A person who is in possession and who is being ordered to leave a parcel of land while products thereon are pending harvest, has the right to a part of the net harvest.


Victor Eusebio et al. had a dispute over the possession of a certain parcel of public land in the year 1954. Eusebio had filed a lease application for a parcel of containing an area of about 349 hectares. A portion thereof was occupied by. Azarcon and his companions, under a homestead application. The conflict between the lessee and the homesteaders was investigated by the Director of Lands and again by the Secretary of Agriculture and natural Resources.

Before the dispute could be settled, Eusebio filed a complaint in the CFI of Nueva Ecija, alleging that he had acquired a big parcel of land, 349 hectares in area, by lease from the Bureau of Lands (lease application No. V-79) and that while he was in possession thereof, defendants occupied a portion. He prayed that defendants be ordered to vacate the six hectares occupied by them and pay damages.
Azarcon answered the complaint alleging that he is in actual possession of a portion of 24 hectares since 1941 by virtue of a homestead application. He contends that the lease application of Euseboo was subsequent to his homestead application. He had occupied the land since 1941 with interruption during the war and again in 1950 up to the time of the filing of the action. He prayed that the action be dismissed.

The trial court found for Eusebio.
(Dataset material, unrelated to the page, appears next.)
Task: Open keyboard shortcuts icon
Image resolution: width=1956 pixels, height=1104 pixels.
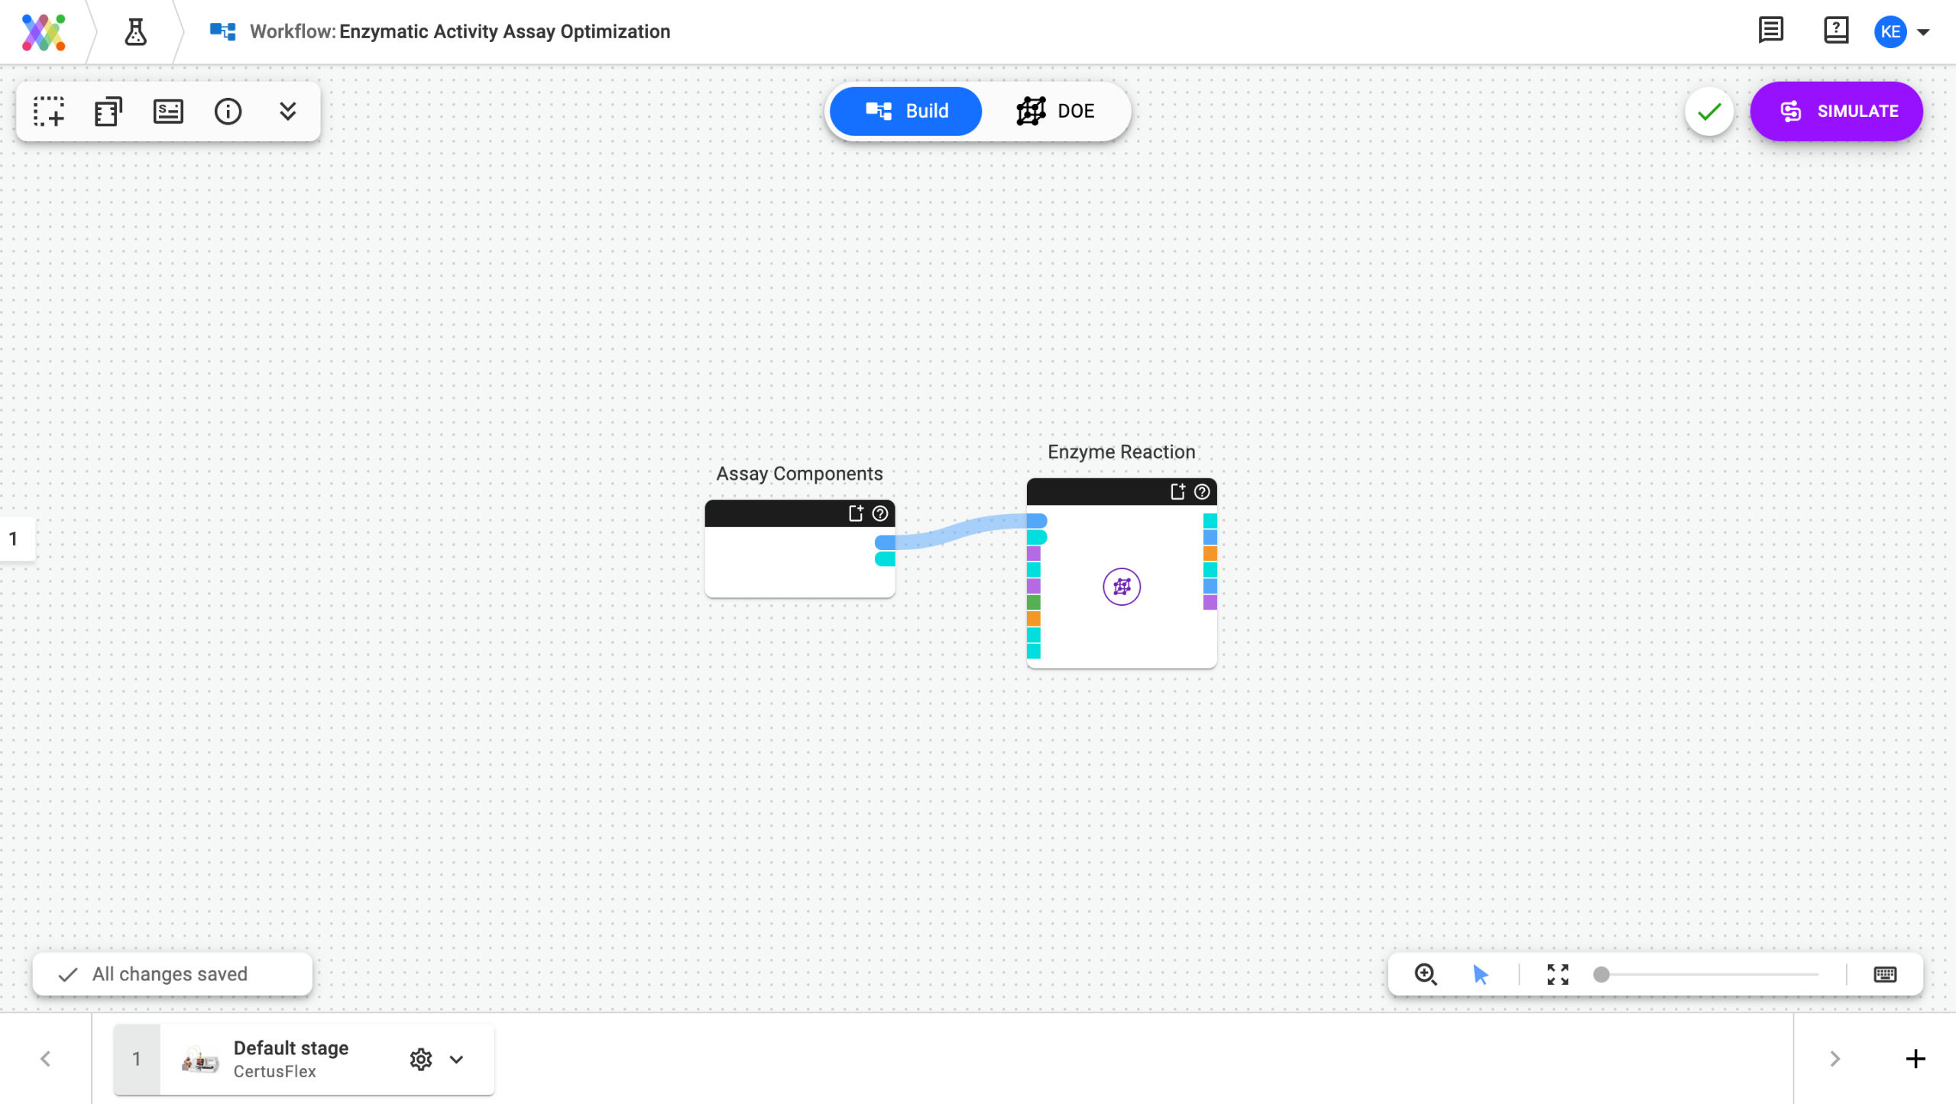Action: 1884,974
Pending the CA case, a writ of execution was issued. In spite of the receipt by the Aznar of the notice of the writ of execution of which commanded defendants "to forthwith remove from said premises and that plaintiff have restitution of the same," defendants-appellants nevertheless entered the land to gather palay which was then pending harvest.


Whether or not Aznar acted in bad faith


While the court order of October 3, 1955 ordered the defendant-appellant to move out from the premises, it did not prohibit them from gathering the crop then existing thereon. Under the law a person who is in possession and who is being ordered to leave a parcel of land while products thereon are pending harvest, has the right to a part of the net harvest, as expressly provided by Article 545 of the Civil Code.

ART. 545. If at the time the good faith ceases, there should be any natural or industrial fruits, the possessor shall have a right to a part of the expenses of cultivation, and to a part of the net harvest, both in proportion to the time of the possession.

As the order of execution did not expressly prohibit the defendants-appellants from gathering the pending fruits, which fruits were the result of their possession and cultivation of the land, it cannot be said that the defendants-appellants committed an act which is clear violation of the courts' order. Besides, the defendants-appellants had presented, after receipt of the order of execution, a motion to set aside the said order of execution, and this motion to stay execution was granted. Defendants furthermore presented a bond in accordance with the order of the court and had it approved by the CFI. It was perhaps in expectation of this resolution of the court setting aside the order of execution that defendants-appellants may have felt justified in entering the land and harvesting the fruits existing thereon.

Again the order of the court setting aside its order to stay execution was issued in the belief that the defendants-appellants had not presented before the CFI of Nueva Ecija and which said court actually approved). Their act in harvesting the pending fruits was not only justified by law but was not expressly prohibited by the court's order, and was even ratified when the court ordered the suspension of the execution.